AI-enhanced infrared thermography for reliable detection and spatial mapping of temperature patterns in calf eyes and muzzles.

Abstract

Background: Non-invasive temperature measurement using infrared cameras has become increasingly important for monitoring physiological changes and stress responses in animals, offering advantages over traditional rectal thermometry. However, previous methods often suffered from limitations such as environmental interference, instantaneous measurement, and inaccurate region of interest (ROI) selection due to manual settings. To overcome these limitations, studies have combined infrared cameras with AI-based segmentation to enable accurate ROI detection and to capture temporal temperature change patterns in cattle. Furthermore, the interpretability of eye and muzzle temperature measurements can vary depending on which subregions are analyzed, as areas with richer vascularization tend to display more representative temperature characteristics. To address these issues, the present study applied AI-based segmentation to infrared thermography and focused on the analysis of high-temperature, vascularized subregions within the eyes and muzzles of calves. By doing so, we aimed to enhance the clarity and reliability of temperature change pattern analysis for non-invasive monitoring of physiological status in cattle.

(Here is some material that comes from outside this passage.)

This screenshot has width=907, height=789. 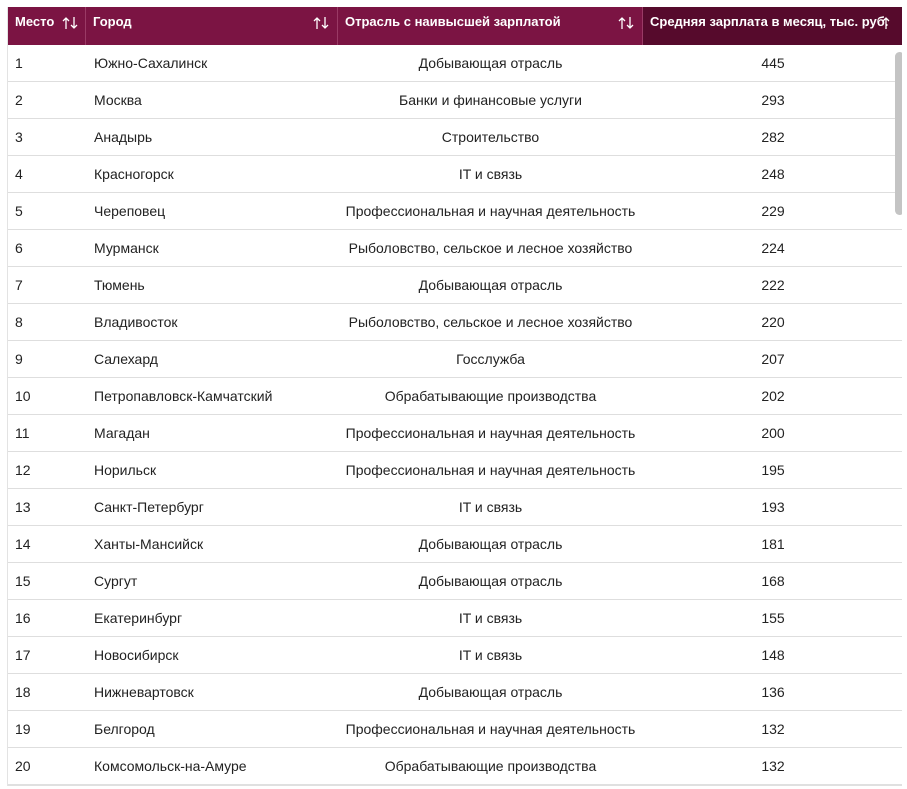 I want to click on table-cell: Красногорск, so click(x=134, y=174).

Methods: Thermal images were captured using a mobile infrared camera, and video recordings were obtained simultaneously from 11 calves. AI-based segmentation, utilizing previously trained weights, was used to automatically extract eye and muzzle ROIs from video images. 33 imaging sessions where the majority of frames exhibited reliable segmentation were selected for analysis. In Experiment 1, temperature data corresponding to the mean, top 10%, and top 30% values within each ROI underwent preprocessing steps (outlier rejection, standardization, and low-pass filtering) to derive temperature change patterns. This process generated six patterns per session (three for eyes and three muzzle regions), yielding a total of 198 patterns across all 33 image sessions. Cosine similarity analysis was then applied to quantify similarity within the same session. In Experiment 2, each ROI was divided into a 3 × 3 grid to map the distribution of high temperature values for spatial analysis. Statistical analyses included Kruskal-Wallis tests with Bonferroni corrections to assess regional differences.

Results: In Experiment 1, for the eyes, the patterns derived from the top 10% and 30% of temperatures had high cosine similarity (0.94). In contrast, the patterns based on the mean values had relatively lower similarities with the top 10% and 30% patterns (0.81 and 0.86, respectively). A similar trend was observed for the muzzle: the top 10% and 30% patterns had a high cosine similarity (0.93), while the patterns based on the mean values showed lower similarities (0.80, and 0.86). In Experiment 2, for the eyes, the top 10% of temperature values were mainly in the bottom region. In comparison, the top 30% of values were more evenly distributed in the mid and bottom regions. For the muzzles, the top 10% of temperature values were mainly distributed in both the top and bottom regions, and the top 30% of values were concentrated in the mid region.

Conclusion: This study demonstrates that integrating AI-based segmentation with infrared thermography enables precise identification of thermally reliable subregions within the eyes and muzzles of calves, leading to the extraction of temperature change patterns with high temporal consistency. The top 10% and 30% temperature values within these regions show higher pattern similarity than mean values, with distinct spatial distributions reflecting underlying vascular anatomy. Focusing on these high-temperature, vascularized subregions enhances the interpretability and reliability of temperature change pattern analysis for non-invasive monitoring of stress and physiological status in cattle, contributing to enhanced animal welfare.